Exercise brief = Extend the passage on Jeff McMahan's approach to normative ethics, picking up after its final sentence.

Excerpt provided =

-- Start --

“I am highly optimistic about the prospects for progress in normative ethics. It is evident to me that great progress has already been made since I entered the field in the early 1980s. Unlike many other disciplines in the humanities and social sciences, which in recent years were seduced by bad French philosophy into a lot of silly “post-modern” theorizing that has exposed them to derision and reduced them to irrelevance, analytic philosophy is flourishing.”
— Jeff McMahan, “Normative Ethics: 5 Questions”
“The Ethics of Killing is full to bursting with … thought-experiments, or ‘cases’ as McMahan calls them…. These cases are devised rather than created, modified rather than rewritten, analysed rather than entered into; they invite precisely the epithets with which McMahan’s book has been greeted – ‘novel and ingenious’, Peter Singer tells us on the dust-jacket, rather than, say, ‘wise and insightful’.

-- End --

Information shown =
-- Start --

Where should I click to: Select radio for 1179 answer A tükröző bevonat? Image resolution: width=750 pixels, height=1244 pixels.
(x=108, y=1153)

-- End --

Response =
— Stephen Mulhall, “Fearful Thoughts”
“There is no document of civilization which is not at the same time a document of barbarism.”
— Walter Benjamin, “Theses on the Philosophy of History”
Eva Feder Kittay on the normative ethics of Singer and McMahan:
Peter Singer focuses on infants who are severely disabled, especially those with severe mental retardation (not those who are beyond the stage of infancy however), while Jeff McMahan considers the congenitally severely mentally retarded (hence- forth CSMR) of any age. …
In his book The Ethics of Killing McMahan makes the argument that it is less bad to kill a CSMR person than to kill ‘one of us’. In the most provoking of Singer’s books, Should the Baby Live? he and co-author Helga Kuhse state quite baldly: ‘We think that some infants with severe disabilities should be killed’ (1985).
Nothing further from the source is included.